On Election Day, November 3, Johnson won 61.0 percent of the national popular vote, still an all-time record, while Goldwater got just 38.4 percent. Johnson won 44 States with 486 Electoral Votes, Goldwater 6 with 52. Goldwater won Mississippi, Alabama, South Carolina, Louisiana and Georgia, all in the South; and his home State of Arizona, barely, with 50.4 percent, a winning margin of 4,782 votes.
He came close in some other Southern States. He got 48.8 percent in Florida, 46.1 in Virginia, and was the 1st Republican in the 20th Century to top 40 percent in Tennessee, Oklahoma, North Carolina and Arkansas.

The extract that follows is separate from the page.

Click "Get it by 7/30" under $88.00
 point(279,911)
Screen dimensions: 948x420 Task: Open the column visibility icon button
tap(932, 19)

He also got 49.1 percent in Idaho, 47.4 in Nebraska, 45.1 in Utah and 45.0 in Kansas. But if he had won every State where he got at least 45 percent, that still would have given him only 98 Electoral Votes. Even if he had won every State where he got at least 40 percent, including California (40.8, then with 40 EVs) and Illinois (40.5, 26), he still would have had only 199, well short of the necessary majority of 270.

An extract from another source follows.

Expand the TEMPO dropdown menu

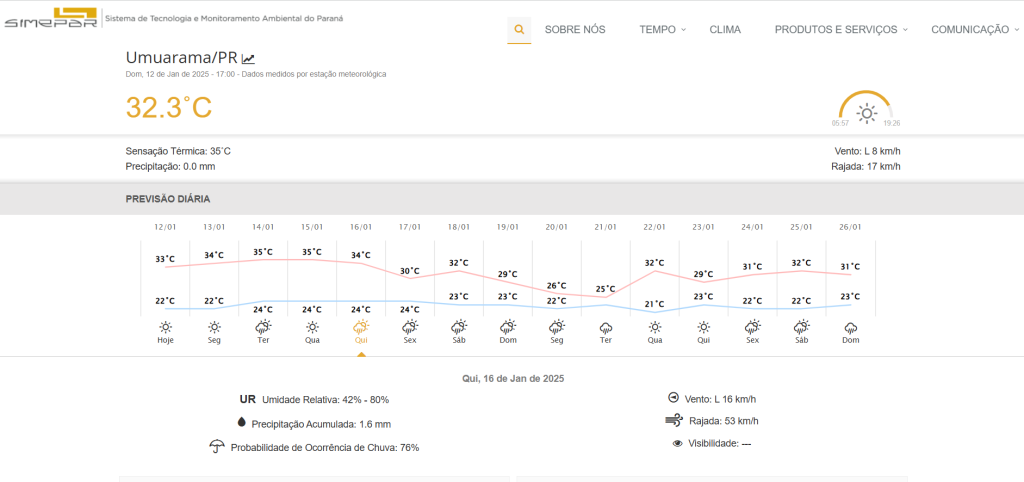(x=662, y=30)

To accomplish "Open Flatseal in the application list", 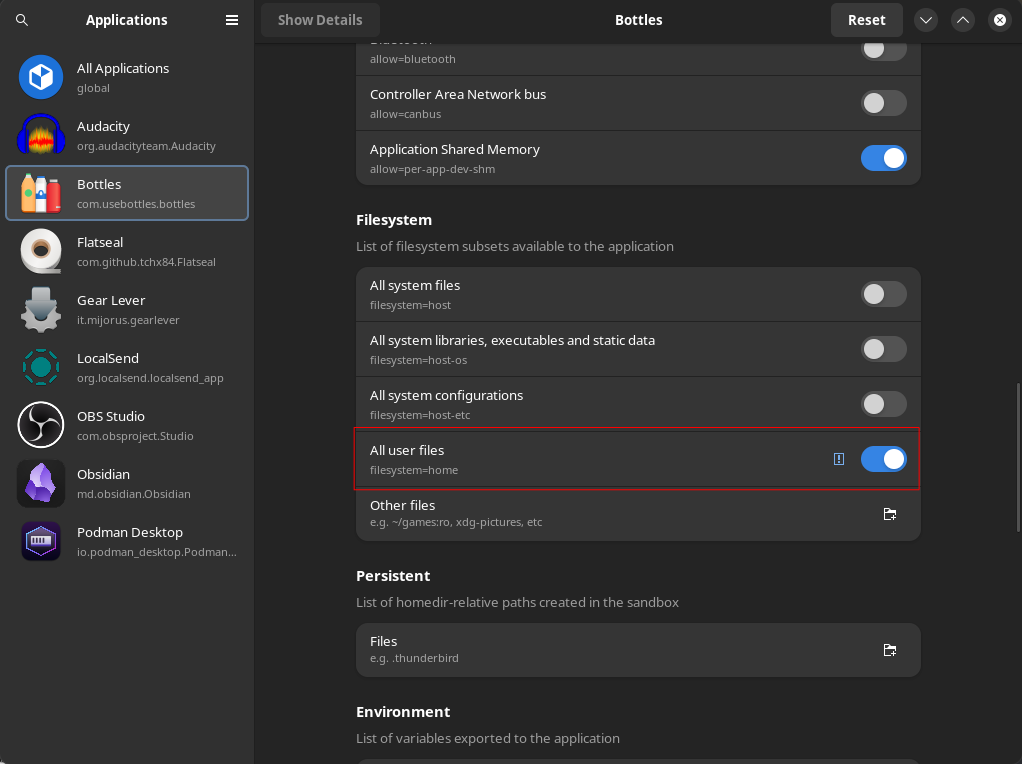I will tap(127, 251).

To be fair, the false perception that Goldwater was racist was not the only reason he lost. But it didn't help. As no less than Jackie Robinson, a Republican who had worked for Rockefeller, put it, "It would make everything I worked for meaningless if baseball were integrated, but America's political parties were segregated."
Johnson knew it, too: "I think we have just given the South to the Republican Party for a generation." It's now been 3 generations. There have been blips since, but:
* Virginia has voted for the Democratic nominee for President in every election since 2008. But, before that, it hadn't voted for one since 1976, Jimmy Carter; and not for a non-Southern Democratic nominee since 1948, Harry Truman.
* Georgia voted for Joe Biden in 2020. Other than that, they haven't voted for the Democratic nominee since Bill Clinton in 1992.
* Florida last voted for the Democratic nominee in 2012, Barack Obama.
* North Carolina last voted for the Democratic nominee in 2008, Obama. Other than that, they haven't voted for the Democratic nominee since 1976; and not for a non-Southern Democratic nominee since 1948.
* Arkansas, Tennessee and Louisiana last voted for the Democratic nominee in 1996, Bill Clinton. Arkansas last voted for a non-Southern Democratic nominee in 1956, Adlai Stevenson; Louisiana in 1952, Stevenson; and Tennessee in 1948. Tennessee didn't even vote for native son Al Gore in 2000, although that's been attributed to guns as much as to race. This is also the case for West Virginia, which was a reliably Democratic State until 2000.
* Texas, Mississippi, Alabama and South Carolina last voted for the Democratic nominee in 1976, and haven't voted for a non-Southern Democratic nominee since 1960, John F. Kennedy.
* Oklahoma last voted for the Democratic nominee in 1976, and hasn't voted for a non-Southern Democratic nominee since 1948.
We will never know how many of the 21 Democrats who voted against the Civil Rights Act of 1964 would have done so if they weren't afraid of their respective electorates dumping them for more racist candidates in Democratic Primaries, or switching to Republican candidates.
What we do know is that racism, like all other forms of bigotry, is an inherently conservative trait, and the American Southeast remains conservative. And when conservatism meant switching from Democratic to Republican, they did, and have stayed as such.
And what has voting Republican gotten them? Extended poverty and lousy services.
Neil Young may be Canadian, and ineligible to vote in America, but he was right: "Southern man, better use your head." And Lynyrd Skynyrd were wrong: A Southern man does need him around, anyhow.
The last surviving Senator who voted for the Civil Rights Act of 1964 was Birch Bayh of Indiana, who lived until 2019. The last one who voted against it was George Smathers of Florida, who lived until 2007.
Given the decisions of the Roberts Court from 2005 onward, and especially from 2022 onward, I wonder how long it will be before they declare the Civil Rights Act of 1964 unconstitutional.